■ **Source data**:
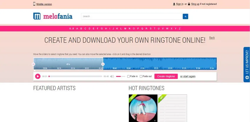Enable the Fade in checkbox

click(x=128, y=76)
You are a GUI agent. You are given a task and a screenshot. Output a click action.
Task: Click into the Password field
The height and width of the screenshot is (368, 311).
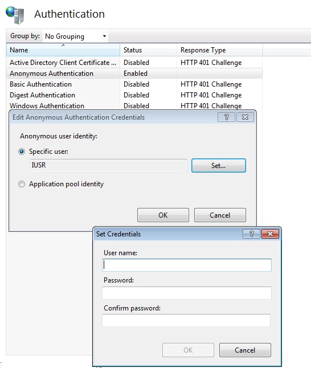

■ **What is expected**:
Skip the pictures. Please copy exactly the lines from the one with "Task: Click into the Password field" through the final line of the material above, both ends included.

■ **Exercise solution**:
Task: Click into the Password field
The height and width of the screenshot is (368, 311).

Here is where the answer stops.